Now, the FDA is amplifying those warnings.
On February 26, the FDA sent seven threatening letters to seven CBD product-makers, telling them to stop making medical claims about CBD and their products’ ability to treat disease. The FDA considers CBD an “unapproved new drug” that’s being “misbranded” by the companies.
Some of these companies can’t even spell “cannabidiol” or “inflammation” right, the FDA notes, and all the ones notified appear to be violating the law by promising cures for cancer, autism, epilepsy, and other conditions.
(Cannabidiol does appear to have many therapeutic properties in cell and animal studies, but what’s missing are FDA-approved, double-blind, placebo controlled trials of CBD for humans — which is the only avenue to drug certification and legal medical claims.)
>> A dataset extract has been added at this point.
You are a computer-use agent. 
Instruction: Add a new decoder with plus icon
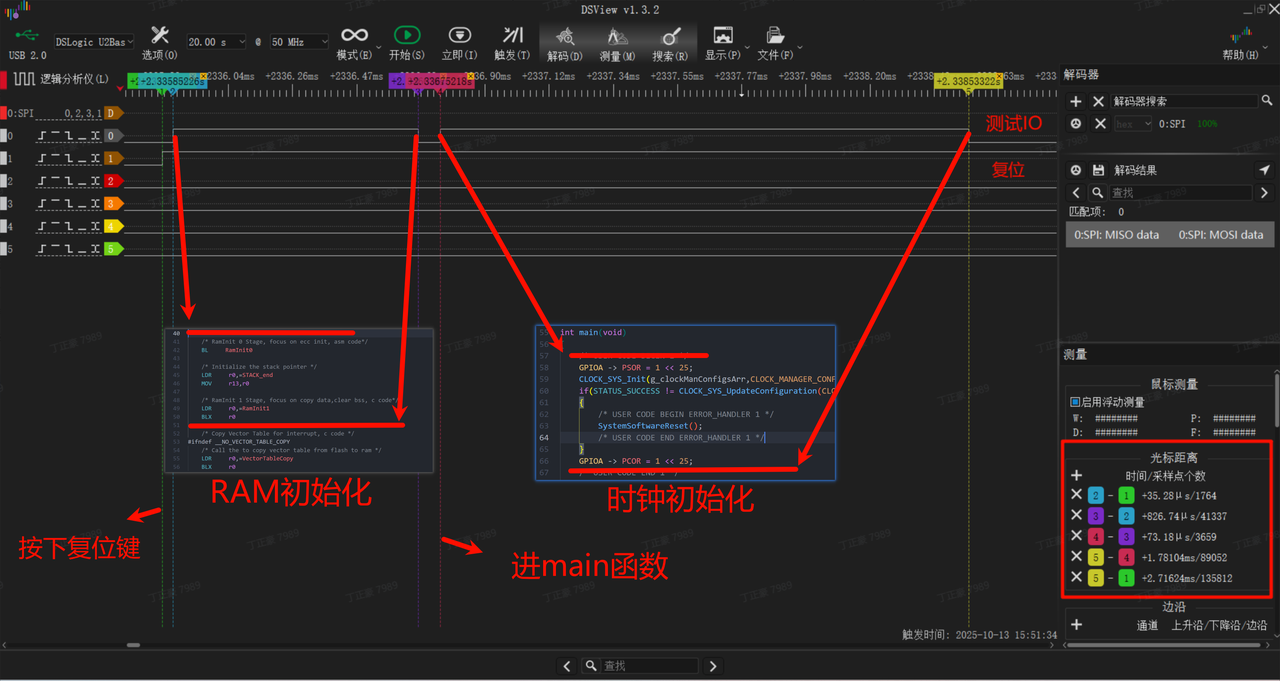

The FDA sent letters to the following companies: Cancerherbtea.com of Florida; CBD Life Holdings, LLC (dba Ultra CBD) of Arizona; Hemp Oil Care of Los Angeles; PureCBD.net of Washington; Twin Falls Bio Tech of South Carolina; Canna Companion of Washington; and Canna Pet of Washington
The letters notify the companies of the claims they are making on their websites and why they cannot make them.
“We have determined that your products are drugs as defined by section 201(g)(1)(B) of the Federal Food, Drug, and Cosmetic Act…, as the products are intended for use in the mitigation, treatment, or prevention of disease … As discussed below, the products are unapproved new drugs and your marketing of them violates the FD&C Act.”
The FDA called out Cancerherbtea.com for stating on its website:
“THIS IS A MUST HAVE PRODUCT TO GET RID OF YOUR CANCER CELLS!!!!!!! YOU HAVE NOTHING TO LOOSE [sic] ONLY THE CANCER…”The FDA notified Cancerherbtea:
Your products are not generally recognized as safe and effective for the above referenced uses and, therefore, these products are “new drugs” .… New drugs may not be legally introduced or delivered for introduction into interstate commerce without prior approval from the FDA … FDA approves a new drug on the basis of scientific data submitted by a drug sponsor to demonstrate that the drug is safe and effective.
The FDA warned Hemp Oil Care that statements about the products: “Cibaderm Hemp Salve,” “Dixie Botanicals Dew Drops Hemp Oil Supplement,” “Hemp Honey 21% Cannabidiol Oil,” “Hemp Honey CBD Vape Oil,” and “Hemp Pure Vape E-Drops,” cause them to violate the Federal Food, Drug, and Cosmetic Act.
Twin Falls Bio Tech can’t even spell cannabidiol, right, the FDA points out. The FDA quotes their web site: “Cannibidiol (CBD) [sic]: … helps with cancer, multiple sclerosis…diabetes, arthritis, dystonia, Chrohn’s [sic] disease…”
A work-around for companies selling CBD is to simply make no medical claims and link to outside independent research on CBD science. Then let buyers draw their own conclusions.
While the FDA is focusing on medical claims by CBD makers, many experts remain concerned about a bigger issue: Where exactly is this hemp CBD coming from?
Hemp is mainly grown in China, but also Eastern Europe and Canada for industrial — not human medical — use as fiber, or seed oil. It contains trace amounts of CBD. Some industrial hemp is grown for bio-remediation— the plant helps leaches heavy metals out of poisoned soil.
Experts advise consumers to be wary of any claims about the sourcing of “100 percent legal CBD.” For one, CBD is still a schedule 1 narcotic — so it’s not 100 percent legal.
Secondly, expert advise folks to know their source, the best of which is independent, third party-certified CBD-rich medical cannabis plants grown with organic inputs and without pesticides in legal medical cannabis states like California and Colorado. Extracts of those plants can also be tested and certified by an independent third party. The same rules apply to over the counter herbal supplements, which are also not federally regulated.
The warned CBD companies have fifteen days to show the FDA how they are complying with the warning letters. “Failure to promptly correct these violations may result in legal action without further notice, including, without limitation, seizure and/or injunction,” the FDA warns.